Text block:
#####
Brooklyn DA Eric Gonzalez announced a program that will allow New Yorkers to work towards wiping any low-level pot posession charges from their record, WTC Cortland is open, the election gets dirty, and more in today’s NYC news digest.

Brooklyn District Attorney Eric Gonzalez announced that his office will offer New York residents with a low-level conviction for marijuana possession the opportunity to wipe their record completely clean.

The last-minute mailer that the New York State Democrats sent in support of Andrew Cuomo that loosely implied Cynthia Nixon may have been an anti-Semite was poorly thought out to say the least. Scott Stringer is calling for state Democratic Party executive director Geoff Berman to resign as a result.

It took 11 months, two pairs of shoes, and 721 miles, but William B. Helmreich’s book “The Manhattan Nobody Knows: An Urban Walking Guide” is ready. This is his extensive second walking guide to an NYC borough.
#####
Information shown:
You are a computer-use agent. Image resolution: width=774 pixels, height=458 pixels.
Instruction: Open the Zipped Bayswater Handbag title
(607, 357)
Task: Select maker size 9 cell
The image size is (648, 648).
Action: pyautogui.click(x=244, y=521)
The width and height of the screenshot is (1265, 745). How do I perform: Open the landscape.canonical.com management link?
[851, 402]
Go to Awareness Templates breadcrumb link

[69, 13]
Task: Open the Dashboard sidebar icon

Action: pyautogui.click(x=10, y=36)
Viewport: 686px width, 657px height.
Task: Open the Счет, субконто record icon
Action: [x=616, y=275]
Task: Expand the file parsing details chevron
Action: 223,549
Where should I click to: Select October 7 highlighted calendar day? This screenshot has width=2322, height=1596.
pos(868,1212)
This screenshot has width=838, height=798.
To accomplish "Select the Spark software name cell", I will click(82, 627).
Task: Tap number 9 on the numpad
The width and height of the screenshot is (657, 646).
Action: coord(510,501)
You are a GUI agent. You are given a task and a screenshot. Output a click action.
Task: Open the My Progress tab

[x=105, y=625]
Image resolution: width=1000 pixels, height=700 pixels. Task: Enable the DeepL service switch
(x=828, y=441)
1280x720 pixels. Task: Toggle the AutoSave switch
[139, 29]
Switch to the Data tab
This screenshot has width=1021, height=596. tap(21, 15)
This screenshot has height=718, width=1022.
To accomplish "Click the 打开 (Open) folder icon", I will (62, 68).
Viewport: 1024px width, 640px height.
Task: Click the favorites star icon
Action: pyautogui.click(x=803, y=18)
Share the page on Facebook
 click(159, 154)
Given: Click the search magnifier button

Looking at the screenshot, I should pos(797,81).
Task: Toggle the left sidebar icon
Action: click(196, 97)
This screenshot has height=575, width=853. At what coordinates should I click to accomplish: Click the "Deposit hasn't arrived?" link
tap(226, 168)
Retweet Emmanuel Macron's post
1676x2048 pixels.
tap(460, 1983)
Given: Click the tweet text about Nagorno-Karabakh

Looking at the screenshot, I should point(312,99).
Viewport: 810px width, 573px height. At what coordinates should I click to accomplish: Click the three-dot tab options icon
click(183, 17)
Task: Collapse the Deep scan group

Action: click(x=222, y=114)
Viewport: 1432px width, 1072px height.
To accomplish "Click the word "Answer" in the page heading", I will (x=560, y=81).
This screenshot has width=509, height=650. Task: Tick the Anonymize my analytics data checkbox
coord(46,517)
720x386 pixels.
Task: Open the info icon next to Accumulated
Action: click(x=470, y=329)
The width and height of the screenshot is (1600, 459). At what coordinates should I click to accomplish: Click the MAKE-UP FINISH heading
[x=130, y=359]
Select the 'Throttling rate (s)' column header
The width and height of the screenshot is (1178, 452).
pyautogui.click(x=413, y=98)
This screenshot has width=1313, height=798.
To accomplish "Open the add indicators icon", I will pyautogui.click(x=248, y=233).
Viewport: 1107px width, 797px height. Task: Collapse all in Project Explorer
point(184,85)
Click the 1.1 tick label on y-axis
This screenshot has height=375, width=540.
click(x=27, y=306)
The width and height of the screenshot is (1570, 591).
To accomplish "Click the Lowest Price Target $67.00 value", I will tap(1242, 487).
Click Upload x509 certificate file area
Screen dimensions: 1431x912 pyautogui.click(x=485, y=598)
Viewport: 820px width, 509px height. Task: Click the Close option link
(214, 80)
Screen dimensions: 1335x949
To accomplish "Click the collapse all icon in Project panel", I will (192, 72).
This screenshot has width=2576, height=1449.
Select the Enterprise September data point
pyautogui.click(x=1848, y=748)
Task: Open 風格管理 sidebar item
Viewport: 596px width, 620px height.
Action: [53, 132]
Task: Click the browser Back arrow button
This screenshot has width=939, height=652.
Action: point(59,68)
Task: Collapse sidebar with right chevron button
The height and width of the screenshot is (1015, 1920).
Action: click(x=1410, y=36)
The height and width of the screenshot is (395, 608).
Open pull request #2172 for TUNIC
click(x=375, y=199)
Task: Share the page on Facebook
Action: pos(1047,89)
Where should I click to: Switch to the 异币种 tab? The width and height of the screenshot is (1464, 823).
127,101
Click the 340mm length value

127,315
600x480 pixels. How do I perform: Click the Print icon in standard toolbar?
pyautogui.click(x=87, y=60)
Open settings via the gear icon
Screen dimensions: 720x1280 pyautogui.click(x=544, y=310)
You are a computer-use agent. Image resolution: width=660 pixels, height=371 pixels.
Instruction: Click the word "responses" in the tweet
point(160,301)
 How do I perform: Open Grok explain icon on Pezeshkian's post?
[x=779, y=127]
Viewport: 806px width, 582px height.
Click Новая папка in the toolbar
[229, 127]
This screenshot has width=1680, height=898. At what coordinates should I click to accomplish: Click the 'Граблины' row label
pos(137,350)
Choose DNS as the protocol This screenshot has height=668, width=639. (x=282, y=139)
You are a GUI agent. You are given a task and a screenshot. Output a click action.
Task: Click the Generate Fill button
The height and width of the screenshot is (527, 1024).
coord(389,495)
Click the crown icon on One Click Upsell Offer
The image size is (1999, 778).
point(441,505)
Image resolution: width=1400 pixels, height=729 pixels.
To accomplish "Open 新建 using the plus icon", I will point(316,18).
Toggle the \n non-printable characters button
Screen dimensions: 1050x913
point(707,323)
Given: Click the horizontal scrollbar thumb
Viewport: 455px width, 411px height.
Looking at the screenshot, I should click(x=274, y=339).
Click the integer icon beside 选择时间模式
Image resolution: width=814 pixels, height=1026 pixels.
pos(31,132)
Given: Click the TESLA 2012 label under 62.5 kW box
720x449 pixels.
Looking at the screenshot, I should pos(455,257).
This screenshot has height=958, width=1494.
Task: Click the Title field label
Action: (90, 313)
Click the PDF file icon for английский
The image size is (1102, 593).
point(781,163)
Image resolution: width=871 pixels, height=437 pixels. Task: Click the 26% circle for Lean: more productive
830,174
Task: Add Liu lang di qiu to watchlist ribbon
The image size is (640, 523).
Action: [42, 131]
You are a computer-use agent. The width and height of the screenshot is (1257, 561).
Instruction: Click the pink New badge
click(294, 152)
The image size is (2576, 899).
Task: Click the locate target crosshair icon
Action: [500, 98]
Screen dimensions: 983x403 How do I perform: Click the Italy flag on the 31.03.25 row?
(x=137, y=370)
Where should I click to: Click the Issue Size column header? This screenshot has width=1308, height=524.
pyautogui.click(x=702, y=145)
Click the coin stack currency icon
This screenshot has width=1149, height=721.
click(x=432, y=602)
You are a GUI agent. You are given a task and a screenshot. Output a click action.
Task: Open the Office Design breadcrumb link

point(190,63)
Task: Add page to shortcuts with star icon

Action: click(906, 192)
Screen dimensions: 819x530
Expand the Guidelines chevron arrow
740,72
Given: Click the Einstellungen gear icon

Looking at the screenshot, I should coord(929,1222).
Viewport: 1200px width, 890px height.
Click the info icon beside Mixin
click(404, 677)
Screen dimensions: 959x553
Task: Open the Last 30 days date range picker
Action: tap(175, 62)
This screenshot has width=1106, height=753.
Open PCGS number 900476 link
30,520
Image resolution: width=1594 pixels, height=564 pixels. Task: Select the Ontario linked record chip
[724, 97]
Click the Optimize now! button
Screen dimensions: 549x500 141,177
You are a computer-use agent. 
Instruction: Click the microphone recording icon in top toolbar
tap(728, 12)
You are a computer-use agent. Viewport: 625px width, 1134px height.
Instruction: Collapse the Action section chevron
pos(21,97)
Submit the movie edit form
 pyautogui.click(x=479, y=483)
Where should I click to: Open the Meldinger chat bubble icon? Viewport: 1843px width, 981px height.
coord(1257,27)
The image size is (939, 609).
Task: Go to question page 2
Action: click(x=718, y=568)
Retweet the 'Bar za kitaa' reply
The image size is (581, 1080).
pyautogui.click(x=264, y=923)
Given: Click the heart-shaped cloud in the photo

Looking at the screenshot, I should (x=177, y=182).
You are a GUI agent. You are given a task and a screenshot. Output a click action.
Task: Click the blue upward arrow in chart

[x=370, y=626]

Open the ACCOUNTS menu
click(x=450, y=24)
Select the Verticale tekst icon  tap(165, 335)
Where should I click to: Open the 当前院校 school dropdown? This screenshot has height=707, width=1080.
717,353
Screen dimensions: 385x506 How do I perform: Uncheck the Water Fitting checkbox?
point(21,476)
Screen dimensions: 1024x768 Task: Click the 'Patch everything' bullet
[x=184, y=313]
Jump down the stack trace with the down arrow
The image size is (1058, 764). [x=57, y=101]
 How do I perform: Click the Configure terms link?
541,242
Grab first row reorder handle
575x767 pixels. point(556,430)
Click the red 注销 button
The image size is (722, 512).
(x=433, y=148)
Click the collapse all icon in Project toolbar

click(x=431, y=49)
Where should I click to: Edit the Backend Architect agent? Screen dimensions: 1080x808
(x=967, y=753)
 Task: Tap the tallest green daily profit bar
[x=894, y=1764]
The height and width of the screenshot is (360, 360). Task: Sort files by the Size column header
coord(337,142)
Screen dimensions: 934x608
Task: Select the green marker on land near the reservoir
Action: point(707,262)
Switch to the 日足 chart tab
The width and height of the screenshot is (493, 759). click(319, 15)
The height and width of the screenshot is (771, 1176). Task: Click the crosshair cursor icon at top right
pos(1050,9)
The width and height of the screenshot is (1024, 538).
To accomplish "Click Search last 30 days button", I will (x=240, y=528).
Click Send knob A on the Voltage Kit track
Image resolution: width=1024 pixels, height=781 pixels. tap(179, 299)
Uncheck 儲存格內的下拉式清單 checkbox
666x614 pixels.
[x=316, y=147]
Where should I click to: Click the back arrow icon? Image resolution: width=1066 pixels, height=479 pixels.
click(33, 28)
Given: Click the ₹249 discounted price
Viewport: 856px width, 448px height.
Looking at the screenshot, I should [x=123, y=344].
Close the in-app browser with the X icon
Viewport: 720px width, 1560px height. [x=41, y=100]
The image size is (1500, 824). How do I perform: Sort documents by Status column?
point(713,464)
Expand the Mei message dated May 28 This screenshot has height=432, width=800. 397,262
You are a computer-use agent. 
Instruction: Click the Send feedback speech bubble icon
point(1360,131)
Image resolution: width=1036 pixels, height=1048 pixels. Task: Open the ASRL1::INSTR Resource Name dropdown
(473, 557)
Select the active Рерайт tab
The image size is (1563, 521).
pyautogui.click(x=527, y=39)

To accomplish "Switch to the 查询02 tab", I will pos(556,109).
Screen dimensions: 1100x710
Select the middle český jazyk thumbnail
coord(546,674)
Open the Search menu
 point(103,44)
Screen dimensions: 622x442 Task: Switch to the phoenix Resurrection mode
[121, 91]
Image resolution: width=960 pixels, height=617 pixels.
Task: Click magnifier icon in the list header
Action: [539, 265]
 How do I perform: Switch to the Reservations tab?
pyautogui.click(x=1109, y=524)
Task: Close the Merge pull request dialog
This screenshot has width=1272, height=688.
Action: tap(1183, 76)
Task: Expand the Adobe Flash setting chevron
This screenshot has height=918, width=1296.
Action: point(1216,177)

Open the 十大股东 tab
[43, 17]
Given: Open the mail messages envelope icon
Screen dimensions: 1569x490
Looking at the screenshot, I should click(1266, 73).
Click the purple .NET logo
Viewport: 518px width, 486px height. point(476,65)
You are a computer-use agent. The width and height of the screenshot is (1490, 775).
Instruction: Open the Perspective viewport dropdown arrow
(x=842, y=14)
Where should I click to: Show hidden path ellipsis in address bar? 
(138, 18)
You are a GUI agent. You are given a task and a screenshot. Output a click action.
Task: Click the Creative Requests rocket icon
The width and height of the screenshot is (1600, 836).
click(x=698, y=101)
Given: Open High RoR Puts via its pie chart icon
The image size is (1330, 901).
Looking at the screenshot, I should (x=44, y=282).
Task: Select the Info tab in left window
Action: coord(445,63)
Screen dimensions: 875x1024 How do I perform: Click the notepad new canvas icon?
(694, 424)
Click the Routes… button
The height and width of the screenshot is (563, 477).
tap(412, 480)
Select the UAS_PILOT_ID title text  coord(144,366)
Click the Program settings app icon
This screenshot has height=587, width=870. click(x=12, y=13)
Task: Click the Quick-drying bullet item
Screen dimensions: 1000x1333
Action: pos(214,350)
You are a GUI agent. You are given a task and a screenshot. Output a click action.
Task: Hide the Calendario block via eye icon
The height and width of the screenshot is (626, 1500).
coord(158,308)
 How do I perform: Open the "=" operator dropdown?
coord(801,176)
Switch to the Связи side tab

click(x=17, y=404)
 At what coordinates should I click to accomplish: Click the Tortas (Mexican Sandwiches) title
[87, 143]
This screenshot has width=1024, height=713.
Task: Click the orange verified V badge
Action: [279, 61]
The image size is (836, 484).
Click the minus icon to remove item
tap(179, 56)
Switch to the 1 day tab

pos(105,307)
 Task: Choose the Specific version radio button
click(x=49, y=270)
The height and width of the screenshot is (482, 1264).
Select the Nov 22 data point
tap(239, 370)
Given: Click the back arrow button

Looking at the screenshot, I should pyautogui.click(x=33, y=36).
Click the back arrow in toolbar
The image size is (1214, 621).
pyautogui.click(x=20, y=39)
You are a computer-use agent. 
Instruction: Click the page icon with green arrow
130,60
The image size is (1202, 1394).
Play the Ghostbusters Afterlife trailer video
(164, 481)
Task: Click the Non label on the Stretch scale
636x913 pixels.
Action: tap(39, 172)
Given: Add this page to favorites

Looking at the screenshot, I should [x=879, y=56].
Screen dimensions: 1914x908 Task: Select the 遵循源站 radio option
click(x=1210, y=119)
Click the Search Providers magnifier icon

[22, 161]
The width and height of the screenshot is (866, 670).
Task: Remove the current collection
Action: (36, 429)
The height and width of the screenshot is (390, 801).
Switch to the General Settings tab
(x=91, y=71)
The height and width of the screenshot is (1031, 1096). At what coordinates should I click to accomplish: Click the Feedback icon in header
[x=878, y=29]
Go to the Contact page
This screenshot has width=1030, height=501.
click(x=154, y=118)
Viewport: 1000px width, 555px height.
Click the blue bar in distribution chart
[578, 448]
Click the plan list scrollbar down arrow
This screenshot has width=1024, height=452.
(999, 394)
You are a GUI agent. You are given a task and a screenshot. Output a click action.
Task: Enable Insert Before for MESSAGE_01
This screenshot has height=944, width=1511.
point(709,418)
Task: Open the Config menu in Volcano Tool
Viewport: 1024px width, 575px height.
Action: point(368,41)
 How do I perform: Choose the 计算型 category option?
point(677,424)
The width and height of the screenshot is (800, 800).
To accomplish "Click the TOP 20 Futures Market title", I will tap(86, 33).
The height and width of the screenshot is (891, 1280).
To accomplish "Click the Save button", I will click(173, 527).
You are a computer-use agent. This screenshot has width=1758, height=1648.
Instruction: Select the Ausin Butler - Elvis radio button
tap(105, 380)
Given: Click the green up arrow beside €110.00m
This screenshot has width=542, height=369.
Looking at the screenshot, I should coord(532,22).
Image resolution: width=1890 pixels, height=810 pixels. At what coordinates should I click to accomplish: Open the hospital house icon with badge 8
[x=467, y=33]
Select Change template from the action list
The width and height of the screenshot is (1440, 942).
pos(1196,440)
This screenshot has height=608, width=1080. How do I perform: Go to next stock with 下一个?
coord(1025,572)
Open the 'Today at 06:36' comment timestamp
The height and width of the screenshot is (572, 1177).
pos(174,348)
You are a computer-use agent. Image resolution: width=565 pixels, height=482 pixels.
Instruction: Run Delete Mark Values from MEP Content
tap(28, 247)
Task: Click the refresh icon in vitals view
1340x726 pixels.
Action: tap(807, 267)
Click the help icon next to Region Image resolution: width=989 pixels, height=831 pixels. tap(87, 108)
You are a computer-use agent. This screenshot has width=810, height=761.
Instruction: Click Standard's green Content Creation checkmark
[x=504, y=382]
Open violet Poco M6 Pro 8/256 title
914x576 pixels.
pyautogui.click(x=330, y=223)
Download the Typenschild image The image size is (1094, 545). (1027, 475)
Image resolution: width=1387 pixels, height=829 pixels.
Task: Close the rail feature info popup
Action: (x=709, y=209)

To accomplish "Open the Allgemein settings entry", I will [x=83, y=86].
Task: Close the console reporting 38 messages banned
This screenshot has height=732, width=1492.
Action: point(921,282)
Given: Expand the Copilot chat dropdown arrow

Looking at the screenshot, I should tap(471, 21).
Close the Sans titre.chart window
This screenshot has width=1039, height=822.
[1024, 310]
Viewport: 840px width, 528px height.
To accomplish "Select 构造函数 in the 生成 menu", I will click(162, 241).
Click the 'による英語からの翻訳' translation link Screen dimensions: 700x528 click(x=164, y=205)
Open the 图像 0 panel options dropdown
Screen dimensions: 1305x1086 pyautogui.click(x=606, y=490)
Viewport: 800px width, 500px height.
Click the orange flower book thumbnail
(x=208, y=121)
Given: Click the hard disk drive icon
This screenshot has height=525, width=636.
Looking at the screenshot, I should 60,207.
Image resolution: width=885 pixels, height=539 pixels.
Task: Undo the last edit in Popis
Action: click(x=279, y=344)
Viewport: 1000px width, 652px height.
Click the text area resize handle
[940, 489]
#####
Extend the NYC news digest at the top of the page, starting after its final sentence about the Manhattan walking guide.

“If you choose not to decide, you have still made a choice.” -Rush, Spirit of Radio. Dedicated to Bill de Blasio’s decision not to endorse either Gubernatorial Democratic primary candidate.

How will rezoning transform Governors Island’s evolving landscape? A photo essay from Curbed.

New York property tax has outpaced the growth of incomes by 300%.

The Department of Sanitation is being evicted from a garage in Kips Bay next week and their solution to this problem is parking garbage trucks on the street. The community is, as you might expect, not thrilled with this idea.

Mannie Corman’s 100th Birthday turned into a surprise wedding for attendees with his 72-year-old girlfriend.

Where do you find out about public meetings? Gothamist answers.

How do you become a, as The New York Times puts it, “underpaid, underappreciated, and absolutely necessary” poll worker?

What to do and eat in East Williamsburg, which amNY says can feel “post-apocalyptic.”

amNY endorsed Letitia James for NY attorney general.

The WTC Cortland St station on the 1 opened for the first time on Saturday since 9/11. It sports a cooling system for hot days, is handicapped accessible, and a piece of art named “CHORUS” by Ann Hamilton that displays the text from the Declaration of Independence and the Declaration of Human rights.

The city is looking at what options it has for enabling congestion pricing without Albany’s approval, as it did with school zone speed cameras.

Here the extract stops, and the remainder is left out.